Exercice « Forest Guardian » : quand l’OTAN transforme les forêts lettones en laboratoire de guerre du futur.

Octobre 2025, en Lettonie, l’Alliance atlantique expérimente une méthode originale pour éprouver les matériels : faire travailler ingénieurs et soldats côte à côte pour développer les armes de demain. Bienvenue dans l’atelier grandeur nature de la guerre technologique. 

Le terrain ne pardonne pas les erreurs de conception

Dans les sous-bois humides de Lettonie, un drone de reconnaissance Ghost X d’Anduril survole la canopée pendant qu’au sol, un ingénieur américain en treillis note fébrilement les dysfonctionnements signalés par un sergent écossais. À quelques centaines de mètres, un robot terrestre Gereon d’ARX Robotics s’embourbe dans un terrain marécageux, révélant brutalement l’écart entre les performances promises en salle de démonstration et la réalité du champ de bataille. Bienvenue à Forest Guardian, l’exercice où l’OTAN réinvente sa façon de concevoir les systèmes d’armes.

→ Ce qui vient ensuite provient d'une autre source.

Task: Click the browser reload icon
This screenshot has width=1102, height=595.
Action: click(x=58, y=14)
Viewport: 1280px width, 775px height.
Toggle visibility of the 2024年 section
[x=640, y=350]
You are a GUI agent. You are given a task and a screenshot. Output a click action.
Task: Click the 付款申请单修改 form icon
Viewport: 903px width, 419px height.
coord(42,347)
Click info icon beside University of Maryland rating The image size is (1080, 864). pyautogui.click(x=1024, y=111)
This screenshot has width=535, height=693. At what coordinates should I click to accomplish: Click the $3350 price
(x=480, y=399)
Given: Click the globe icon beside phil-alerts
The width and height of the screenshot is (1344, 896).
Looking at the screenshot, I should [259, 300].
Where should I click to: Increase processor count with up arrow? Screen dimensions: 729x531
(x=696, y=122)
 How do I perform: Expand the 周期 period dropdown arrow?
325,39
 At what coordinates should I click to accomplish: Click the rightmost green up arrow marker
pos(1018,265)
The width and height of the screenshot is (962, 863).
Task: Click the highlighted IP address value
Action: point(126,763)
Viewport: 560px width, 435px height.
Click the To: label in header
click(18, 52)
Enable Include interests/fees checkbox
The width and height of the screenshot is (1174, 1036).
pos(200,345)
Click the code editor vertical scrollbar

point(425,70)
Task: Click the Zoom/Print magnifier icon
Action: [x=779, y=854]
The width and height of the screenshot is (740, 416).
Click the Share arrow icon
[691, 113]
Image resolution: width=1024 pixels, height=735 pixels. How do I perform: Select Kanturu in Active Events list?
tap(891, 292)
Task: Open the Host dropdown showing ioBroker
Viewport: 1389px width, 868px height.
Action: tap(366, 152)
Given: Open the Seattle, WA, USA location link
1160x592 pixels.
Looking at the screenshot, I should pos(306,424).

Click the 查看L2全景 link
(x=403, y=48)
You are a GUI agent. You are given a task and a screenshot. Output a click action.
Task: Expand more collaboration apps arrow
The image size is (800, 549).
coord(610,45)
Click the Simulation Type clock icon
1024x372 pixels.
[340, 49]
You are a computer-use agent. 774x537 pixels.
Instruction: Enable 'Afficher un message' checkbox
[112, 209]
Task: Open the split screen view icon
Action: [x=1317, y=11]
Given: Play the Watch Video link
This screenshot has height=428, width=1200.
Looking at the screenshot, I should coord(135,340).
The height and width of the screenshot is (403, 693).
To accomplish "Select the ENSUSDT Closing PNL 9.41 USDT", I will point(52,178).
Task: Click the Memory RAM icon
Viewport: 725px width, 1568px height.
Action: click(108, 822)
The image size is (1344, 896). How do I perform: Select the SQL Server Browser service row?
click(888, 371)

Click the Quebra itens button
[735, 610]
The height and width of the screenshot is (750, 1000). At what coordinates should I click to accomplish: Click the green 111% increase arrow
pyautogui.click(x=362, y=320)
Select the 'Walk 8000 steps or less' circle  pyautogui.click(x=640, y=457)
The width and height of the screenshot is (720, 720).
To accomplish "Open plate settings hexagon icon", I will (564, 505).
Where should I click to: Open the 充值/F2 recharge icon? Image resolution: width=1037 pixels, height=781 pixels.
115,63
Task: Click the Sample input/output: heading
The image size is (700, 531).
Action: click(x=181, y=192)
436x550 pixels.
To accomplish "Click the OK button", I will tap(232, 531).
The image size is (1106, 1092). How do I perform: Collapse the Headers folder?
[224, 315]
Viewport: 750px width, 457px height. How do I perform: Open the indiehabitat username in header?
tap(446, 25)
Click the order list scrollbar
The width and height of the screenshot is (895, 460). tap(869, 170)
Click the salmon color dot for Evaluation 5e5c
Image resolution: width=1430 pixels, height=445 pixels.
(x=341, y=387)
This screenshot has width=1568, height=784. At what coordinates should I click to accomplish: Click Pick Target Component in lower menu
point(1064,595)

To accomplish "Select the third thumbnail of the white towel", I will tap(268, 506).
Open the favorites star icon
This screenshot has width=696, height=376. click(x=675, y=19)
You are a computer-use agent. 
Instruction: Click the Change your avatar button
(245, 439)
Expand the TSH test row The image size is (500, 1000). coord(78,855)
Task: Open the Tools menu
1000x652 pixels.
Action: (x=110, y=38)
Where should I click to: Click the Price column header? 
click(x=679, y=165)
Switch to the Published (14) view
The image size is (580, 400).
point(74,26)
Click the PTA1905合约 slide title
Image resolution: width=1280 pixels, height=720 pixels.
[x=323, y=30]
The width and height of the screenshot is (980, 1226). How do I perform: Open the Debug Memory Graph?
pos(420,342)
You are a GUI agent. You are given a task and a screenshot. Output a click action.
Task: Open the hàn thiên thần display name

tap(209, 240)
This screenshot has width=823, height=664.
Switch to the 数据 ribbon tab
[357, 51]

La Lettonie, membre de l’OTAN depuis 2004, accueille un exercice qui rompt avec les conventions militaires. Ici, pas de simple démonstration de force ou de répétition de manœuvres classiques. Forest Guardian fonctionne comme un laboratoire opérationnel où techniciens et opérationnels fusionnent leurs expertises pour tester, casser, réparer et améliorer les technologies de combat en temps réel.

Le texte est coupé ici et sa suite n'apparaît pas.